The unauthorized practice of a profession is prohibited by state laws. Violators of these laws are generally subject to criminal sanctions, but what constitutes unauthorized practice is constantly changing and is the subject of dispute. For example, persons opposed to laws that ban the unauthorized PRACTICE OF LAW argue that the legal profession uses these statutes to maintain a MONOPOLY over legal services, many of which can be performed by nonlawyers.
The professions have sought the enactment of unauthorized practice statutes in part to protect the public from persons who are not trained to give professional assistance and who may give substandard treatment. The elements of a profession include a rigorous course of training, the certification of competency by a professional society or state agency, state licensure, and an obligation to follow a code of ethics. Based on these elements, the professions and most state legislatures believe that the public interest is best served by restricting the performance of medical, legal, and other services to the members of their respective professions.
The unauthorized practice of law has become a matter of public debate. Nonlawyers can read laws, interpret laws, draft documents, and proceed in legal matters on their own behalf, but in most states they cannot draft documents for others, give specific legal advice, or appear in court for another person. Nevertheless, most states allow nonlawyers to sell legal forms and general instructions and offer typing services for completing legal documents. Those critical of lawyers contend that nonlawyers should be permitted to draft simple legal documents because they can provide their services at a considerably lower price than an attorney.
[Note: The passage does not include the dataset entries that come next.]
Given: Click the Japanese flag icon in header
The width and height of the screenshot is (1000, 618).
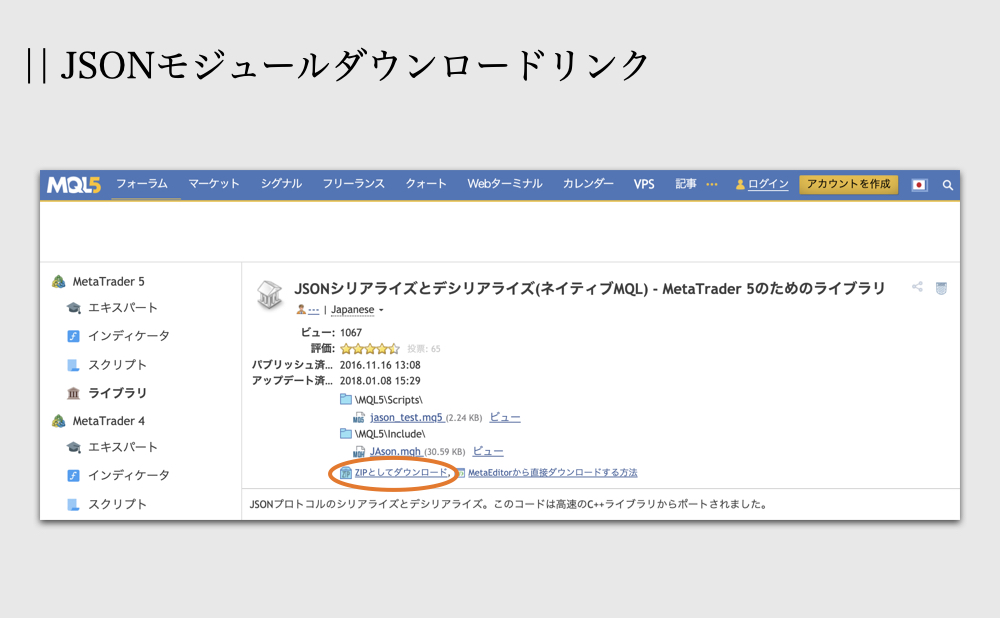Looking at the screenshot, I should (x=919, y=185).
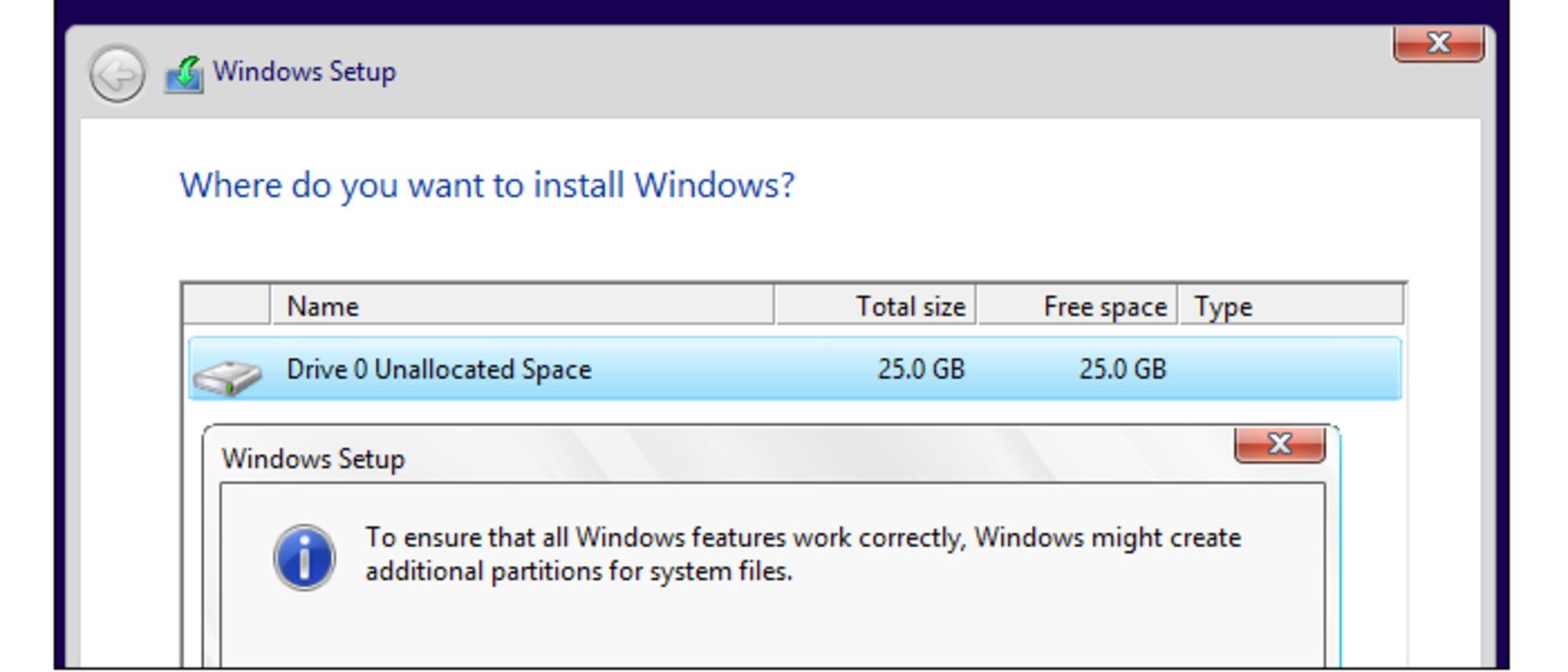
Task: Sort by the Name column header
Action: [522, 306]
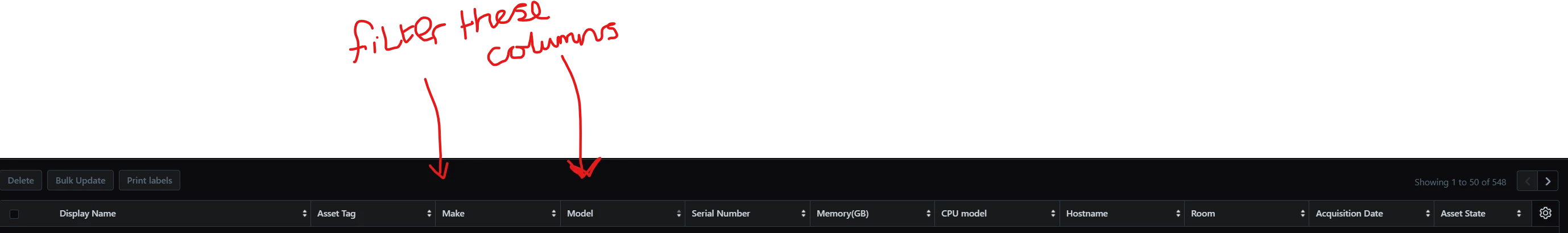The image size is (1568, 233).
Task: Tick the select-all rows checkbox
Action: pyautogui.click(x=15, y=214)
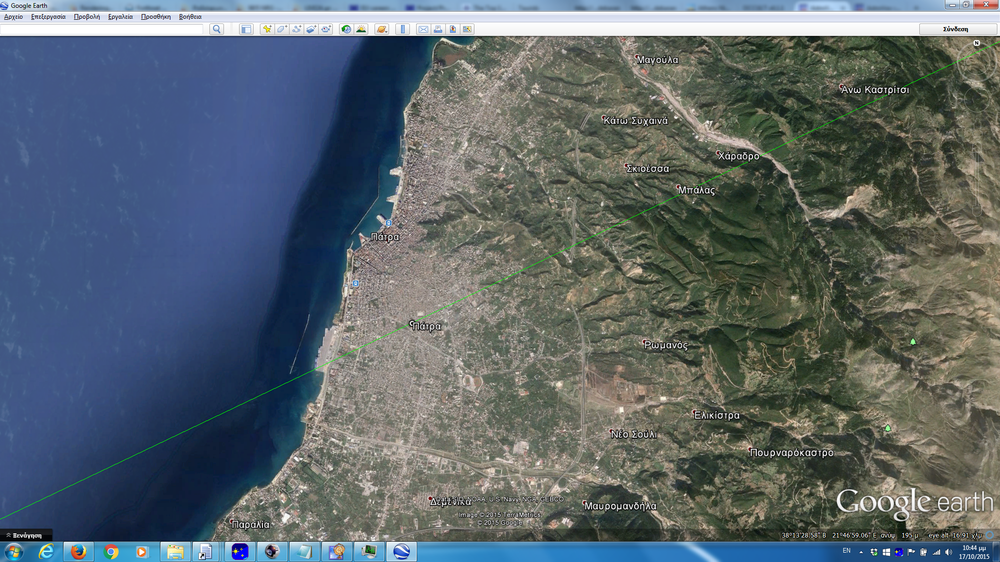Click the Σύνδεση sign-in button
The width and height of the screenshot is (1000, 562).
(956, 29)
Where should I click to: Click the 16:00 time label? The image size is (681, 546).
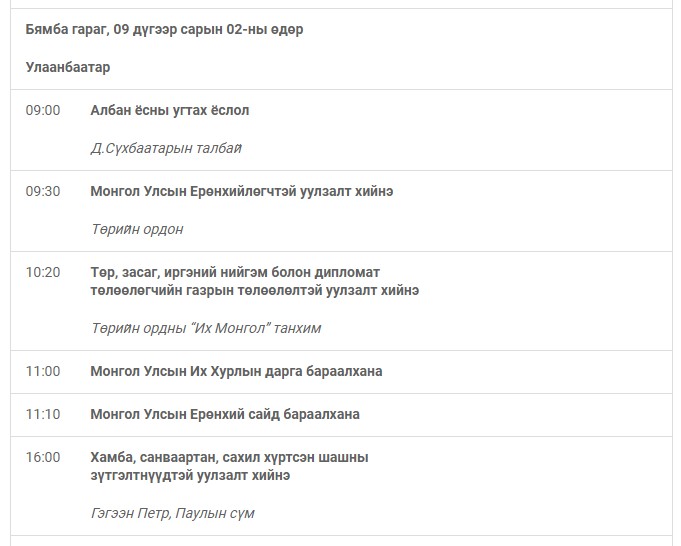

The existence of statutes prohibiting the unauthorized practice of law does not guarantee that those statutes will be enforced, an issue that is a concern to the legal profession. Enforcement is difficult both because proof of the unauthorized practice of law is difficult to obtain and because many prosecutors place a low priority on pursuing these violations.
In 1998, Nolo Press, a Berkeley, California, publisher of popular legal SELF-HELP books, found itself the target of the Texas Unauthorized Practice of Law (UPL) committee. This committee, a subcommittee of the Texas Supreme Court, claimed that Nolo's products put individuals at risk because consumers saw Nolo as a legitimate and "official" legal resource. Nolo contended that it was in no way representing itself as a substitute for actual legal advice. The company's goal was to provide legal information to consumers in plain English, thus allowing them to decide whether to seek further advice or handle their legal problems themselves. Nolo sued the UPL, claiming among other things, that the committee's attempt to bar Nolo publications was in violation of the FIRST AMENDMENT. Nolo was joined in the suit by the Texas Library Association and the American Association of Law Librarians. Numerous organizations criticized the UPL committee's action, including many Nolo customers. In June 1999, the Texas State Legislature passed HB 1507, which exempts self-help legal materials, such as Nolo's, from UPL prosecution as long as the materials contain disclaimers that they do not constitute actual legal advice. (Nolo's products had carried such disclaimers for many years). The case against Nolo was officially dropped on September 21, 1999.
A person who has been harmed by relying on the advice of someone not authorized to practice a profession may sue that person in a tort action for damages sustained.